* ACTIVITY
Pictures excluded, please transcribe exactly the lines from the one with "Task: Click the" through the end of the records below, and nothing more.

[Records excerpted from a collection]
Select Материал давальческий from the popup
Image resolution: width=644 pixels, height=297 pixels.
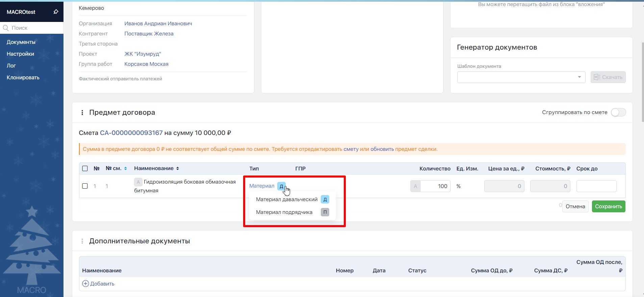tap(287, 199)
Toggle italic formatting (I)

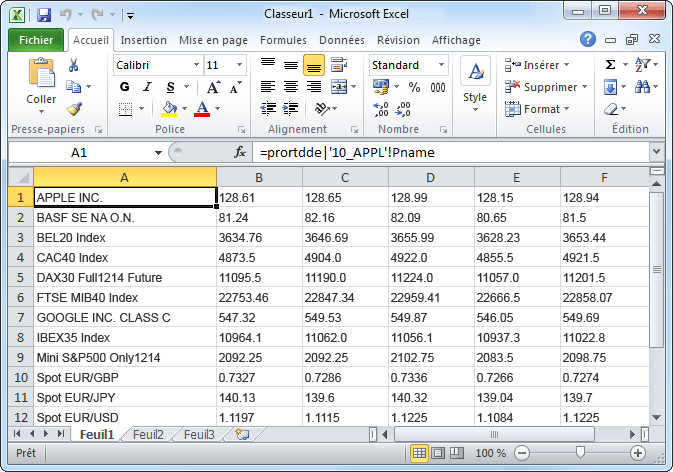[x=148, y=87]
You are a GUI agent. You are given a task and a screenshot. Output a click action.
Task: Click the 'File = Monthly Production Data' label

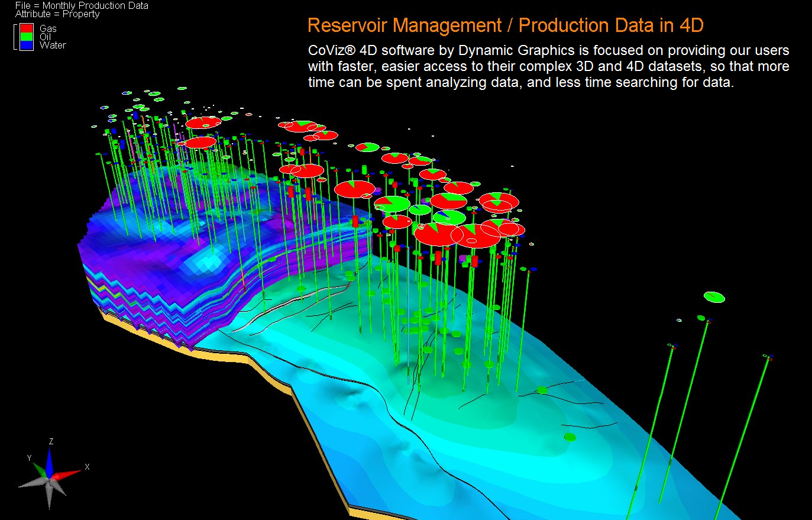click(x=82, y=5)
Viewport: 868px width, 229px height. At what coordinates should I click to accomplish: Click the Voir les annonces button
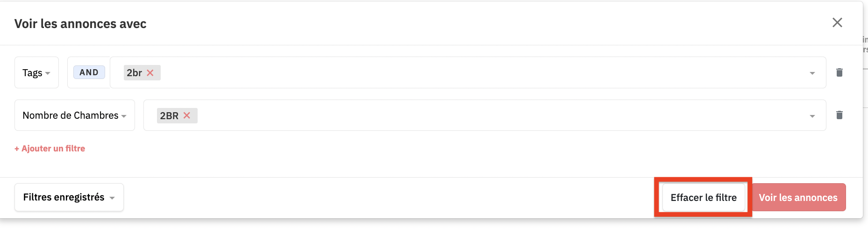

* ANSWER TO THE EXERCISE
Task: Click the 'File = Monthly Production Data' label

click(x=82, y=5)
Viewport: 868px width, 229px height. At what coordinates should I click to accomplish: Click the Voir les annonces button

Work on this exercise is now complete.